The Cost Of Honoring

wheelchair

wheelchair

Sunday we attended the funeral of my wife Kristi’s mom, Charlot.

Charlot lived a full 92 years, and until the last 8 months of her life had been independent and active. But a cyst in her brain gradually stole her balance, then her ability to walk, her independence, and eventually her life.

Charlot had no desire to leave her home, nor her precious dog Dudley, so Kristi and her sisters cared for Charlot at home till the end. At first it involved driving her to many doctors appointments and her all-important weekly visit to the hair dresser. But as the months went by, it became necessary for someone to be with Charlot around the clock.

Near the end, when Charlot couldn’t walk, Kristi and her sisters had to dress her, bathe her, lift her out of bed and into her wheelchair, then lift her into her chair in the den. It was physically demanding and emotionally draining as well, watching their mom decline.

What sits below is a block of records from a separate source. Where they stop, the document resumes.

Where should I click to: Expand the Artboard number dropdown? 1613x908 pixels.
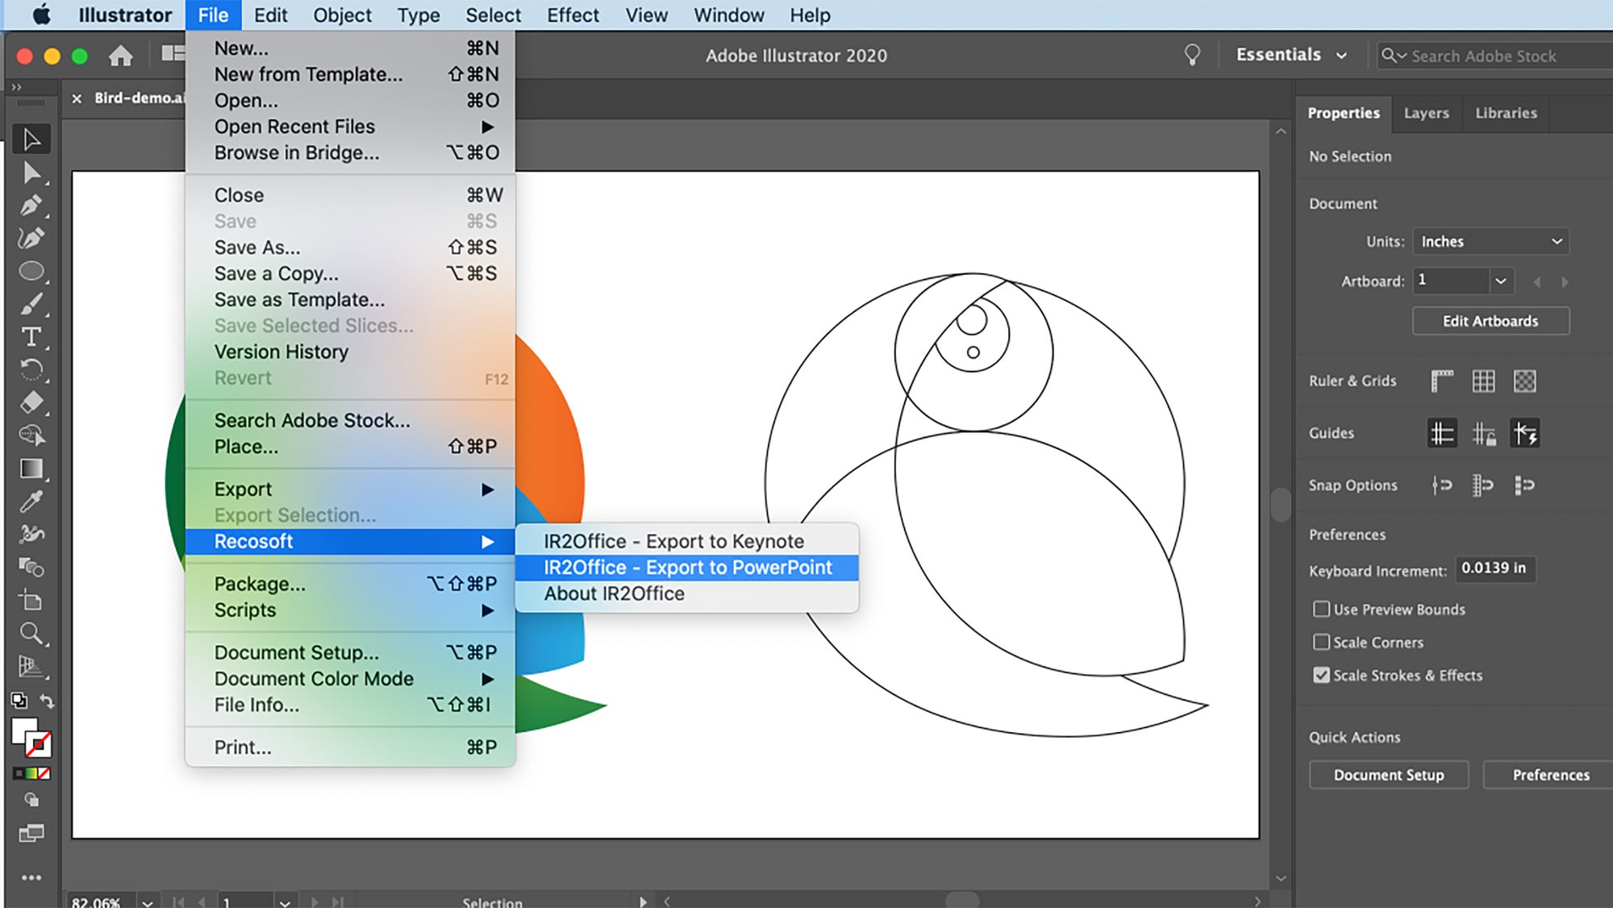(1500, 281)
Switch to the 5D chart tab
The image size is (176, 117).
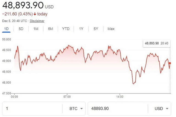21,29
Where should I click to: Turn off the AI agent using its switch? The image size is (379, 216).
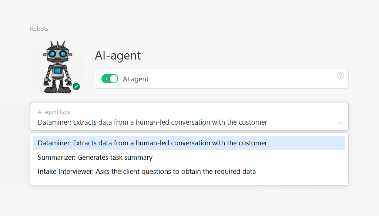(110, 78)
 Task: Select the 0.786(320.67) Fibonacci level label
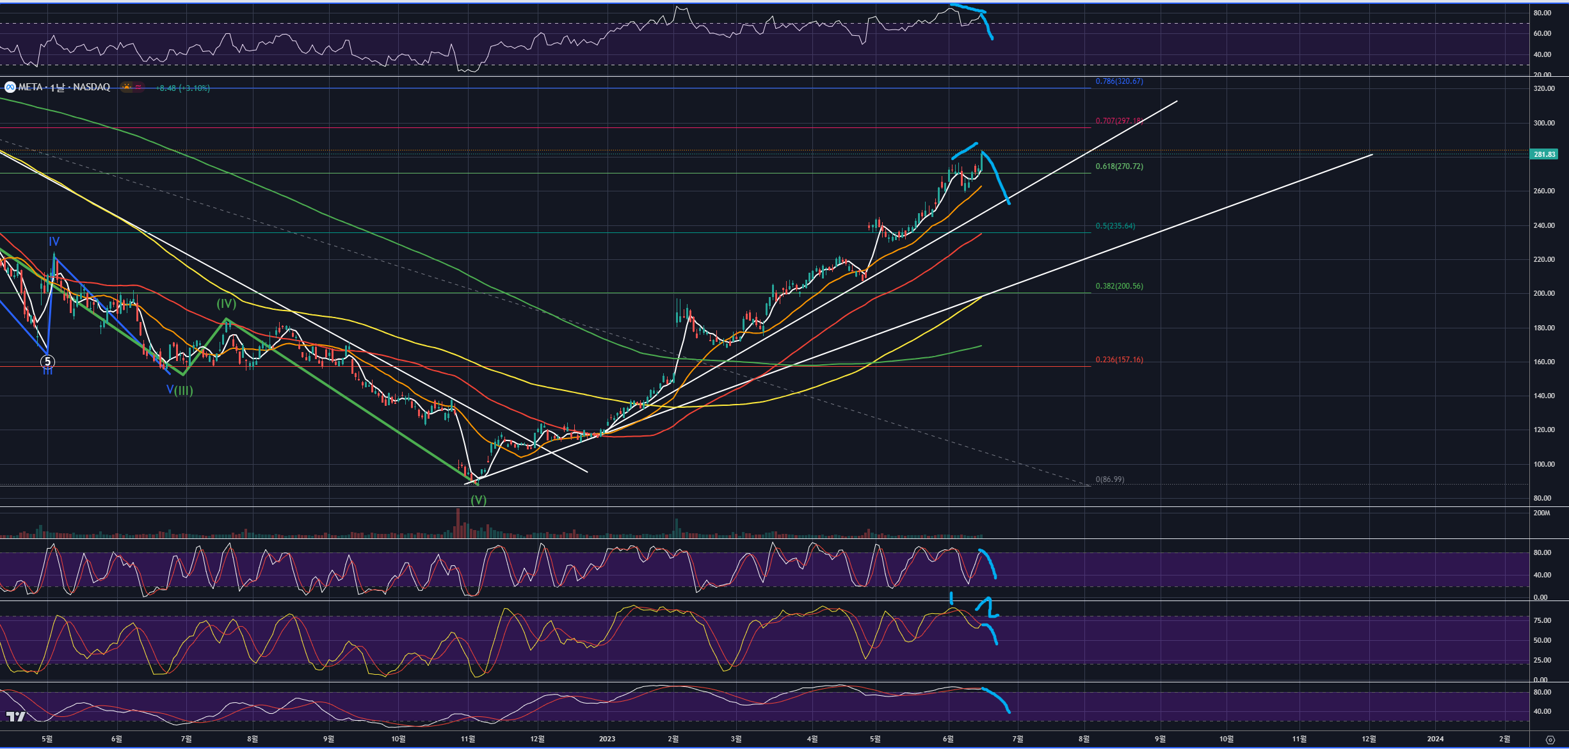point(1119,81)
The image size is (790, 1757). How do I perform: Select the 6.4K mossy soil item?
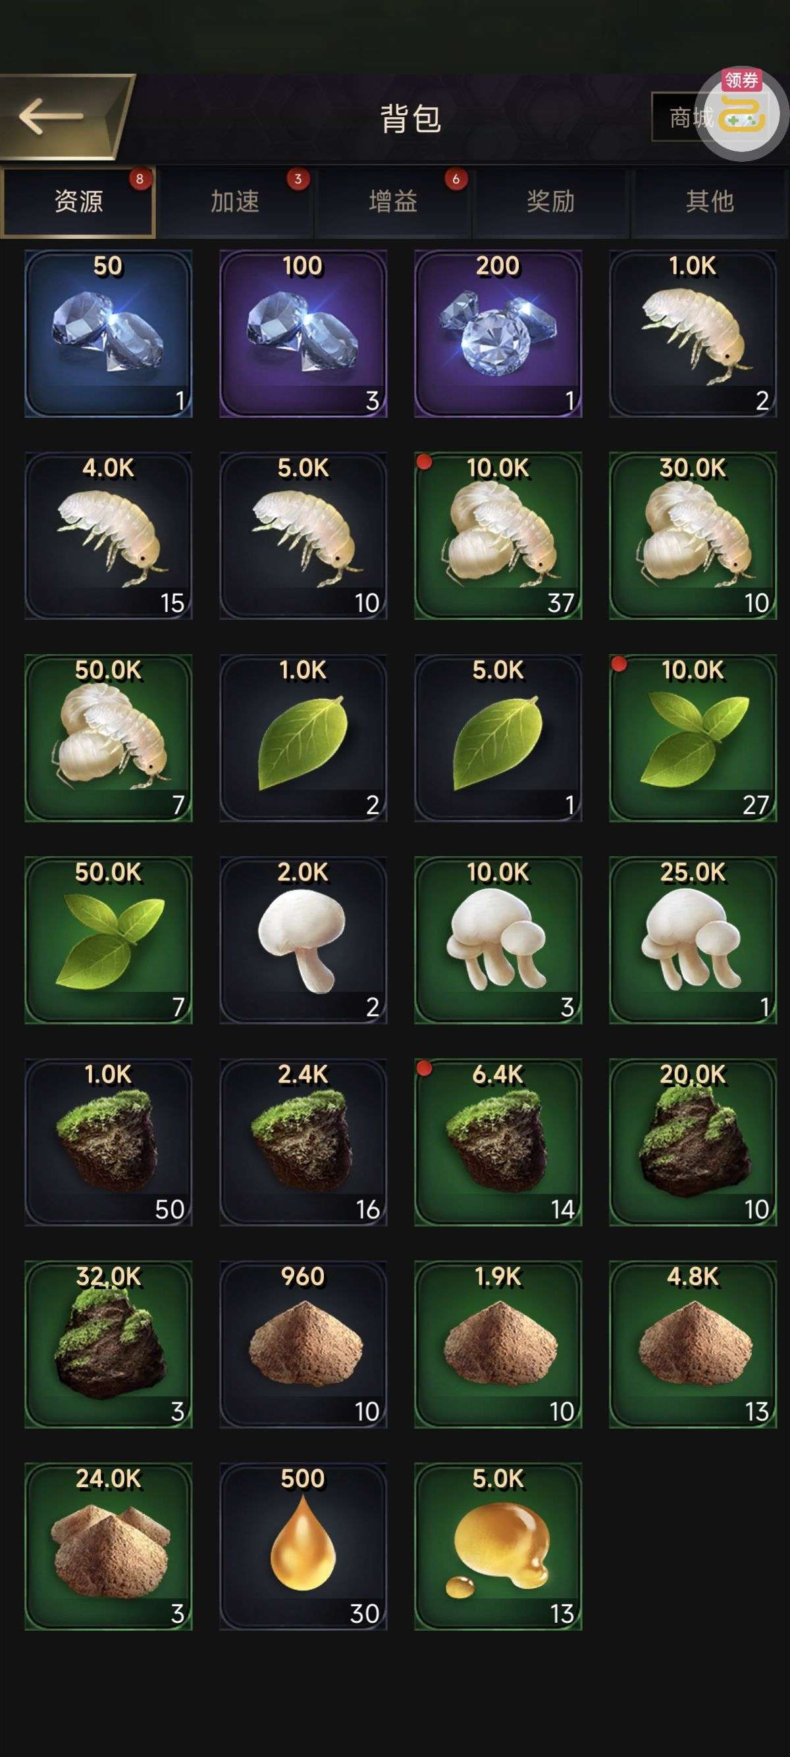click(x=498, y=1142)
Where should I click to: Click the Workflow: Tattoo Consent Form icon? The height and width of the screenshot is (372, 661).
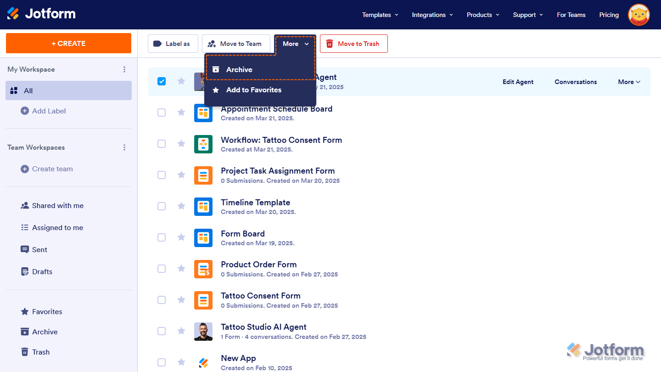pos(203,144)
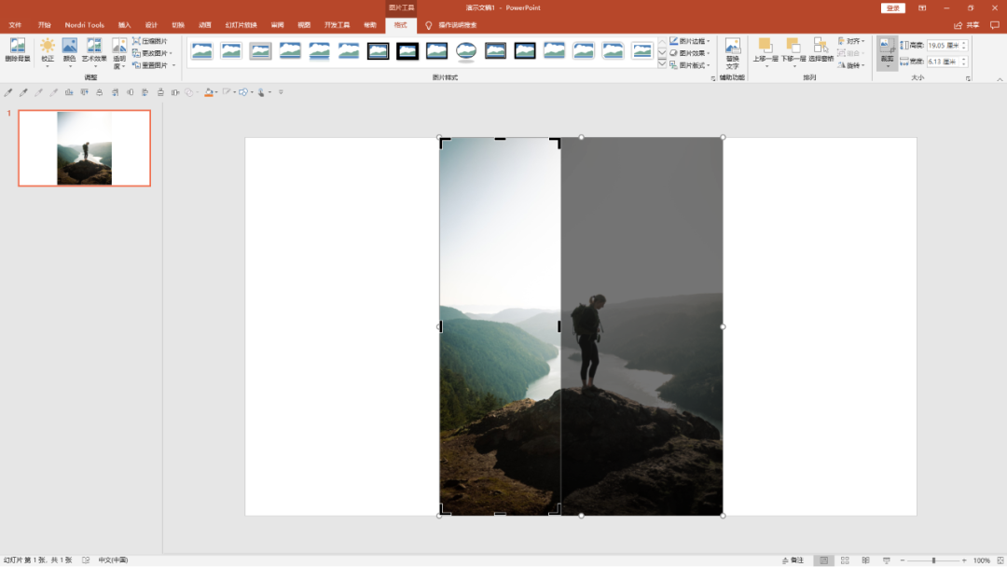Click the zoom slider in status bar
Image resolution: width=1007 pixels, height=567 pixels.
click(933, 560)
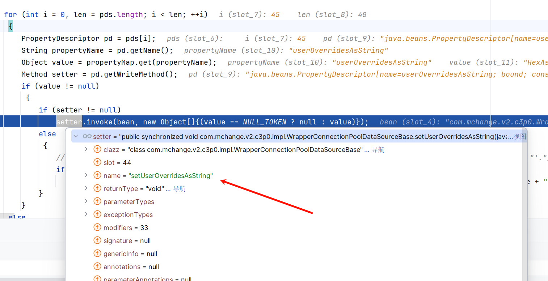Image resolution: width=548 pixels, height=281 pixels.
Task: Click the field icon next to clazz
Action: pyautogui.click(x=97, y=149)
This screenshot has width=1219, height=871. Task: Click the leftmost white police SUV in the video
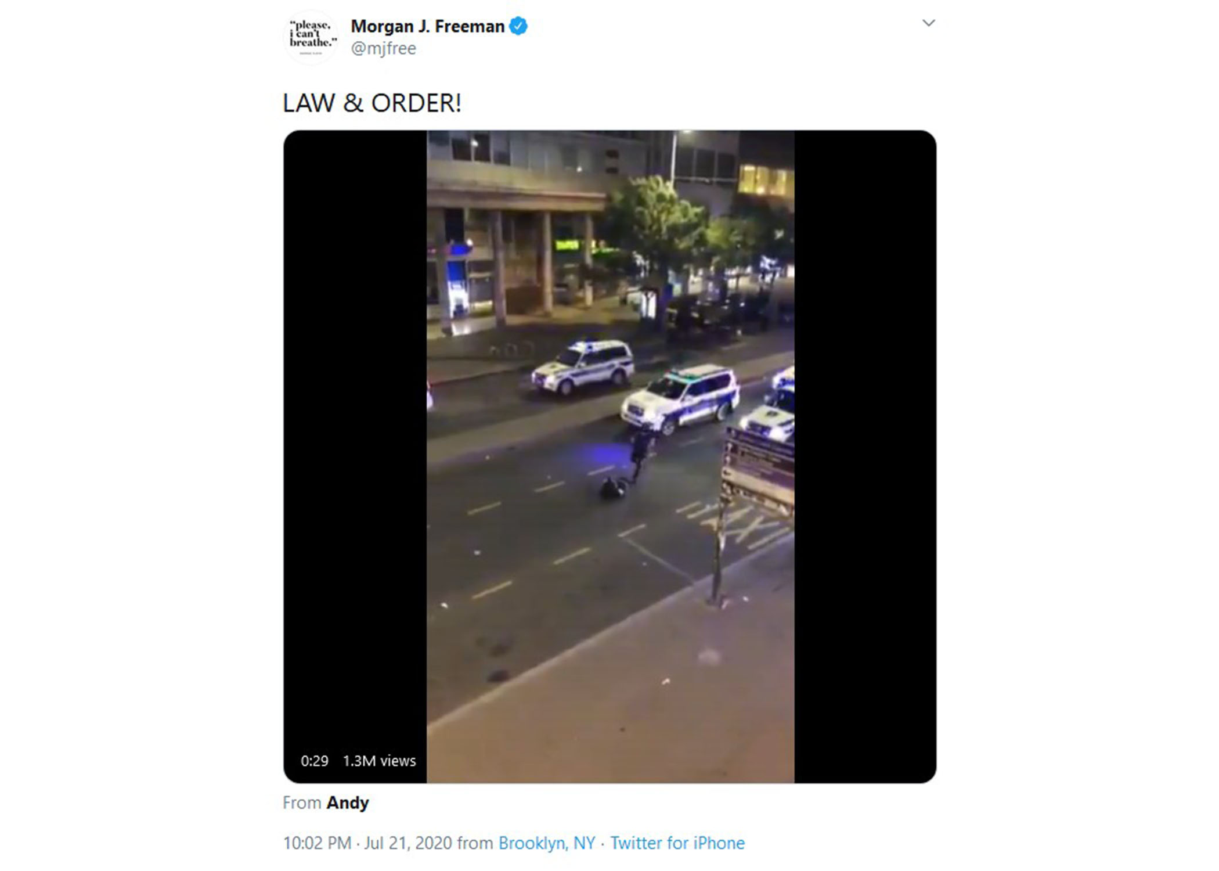tap(583, 368)
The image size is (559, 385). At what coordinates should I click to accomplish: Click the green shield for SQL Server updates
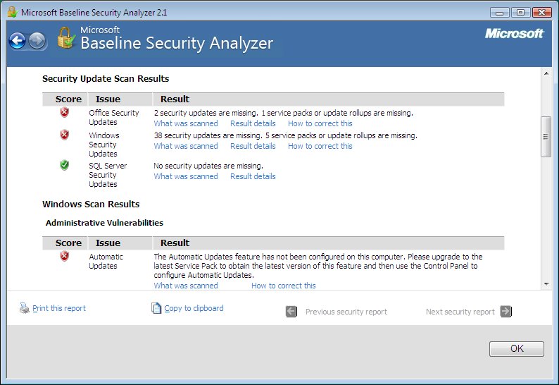tap(64, 166)
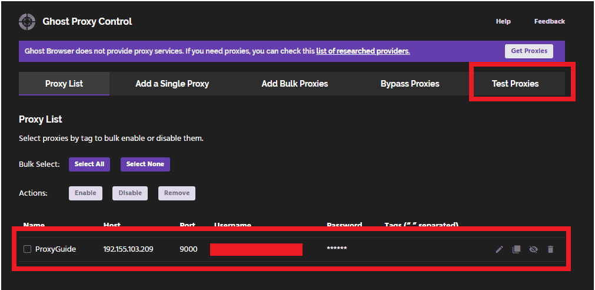Open the Bypass Proxies tab

tap(410, 84)
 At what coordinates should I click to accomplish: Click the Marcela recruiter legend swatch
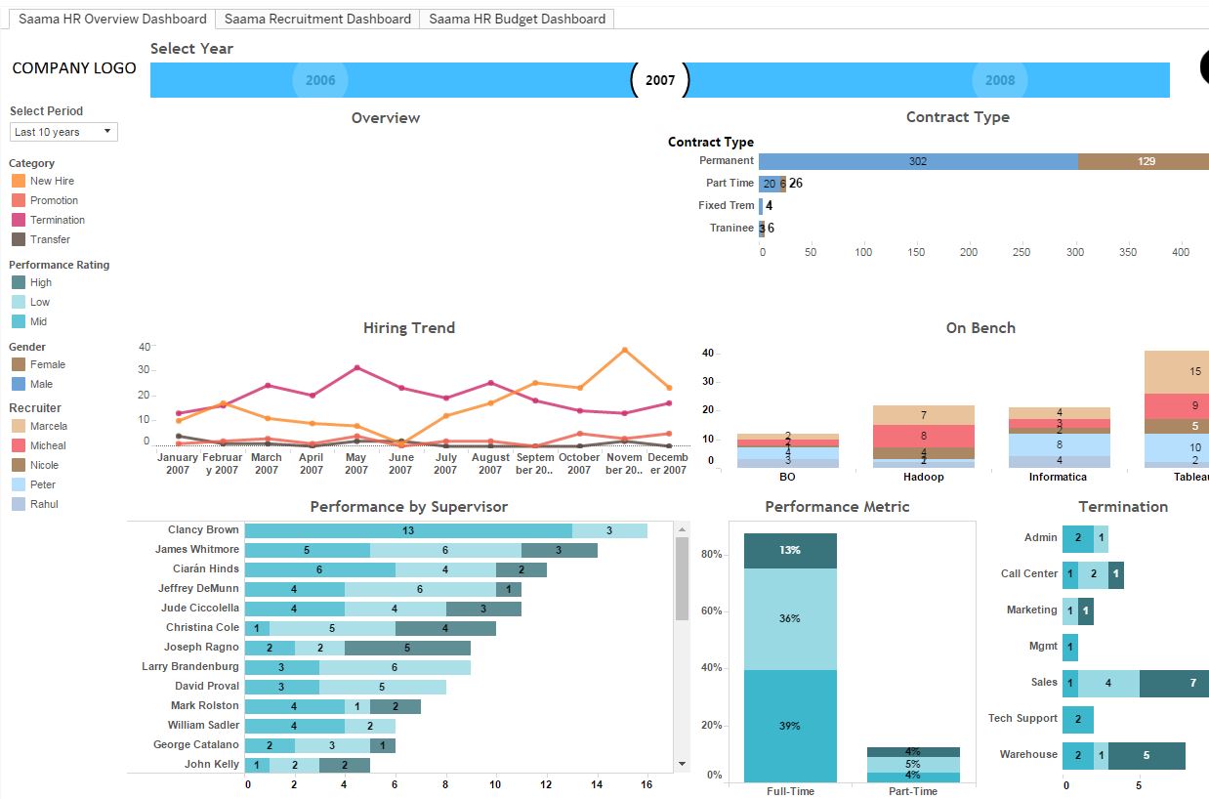19,426
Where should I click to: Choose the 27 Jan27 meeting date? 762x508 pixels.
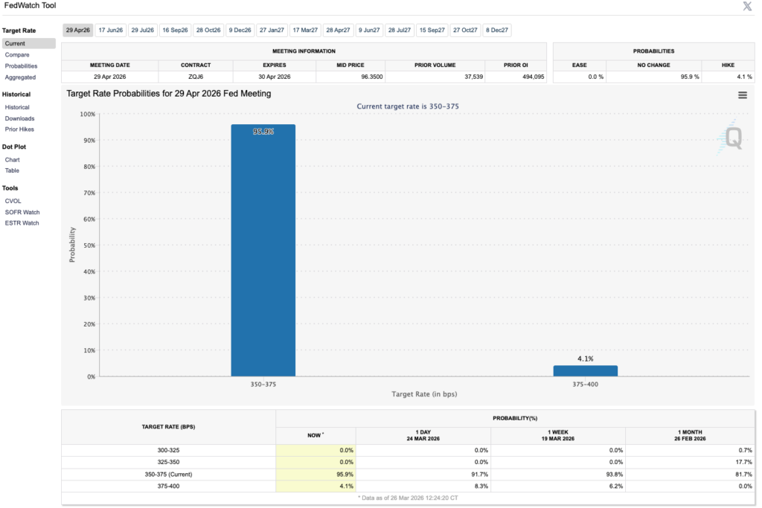point(272,30)
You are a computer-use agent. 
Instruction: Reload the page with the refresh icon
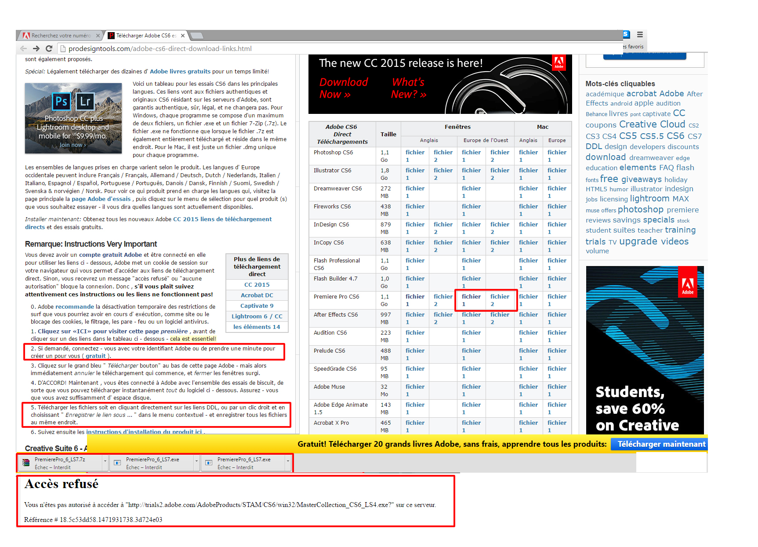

The four daughters paid a price to honor their mother. They sacrificed time, energy, and personal convenience. They spent whole days caring for Charlot’s every need. They gave up their evenings to watch Judge Judy and Rachael Ray with her. They made sure she was comfortable till the end.

And I never heard a word of complaint from any them.

Not everyone has this kind of opportunity to honor their parent. But we all have times we’re called to serve when it’s not convenient. I want honor others unselfishly and cheerfully no matter what the cost.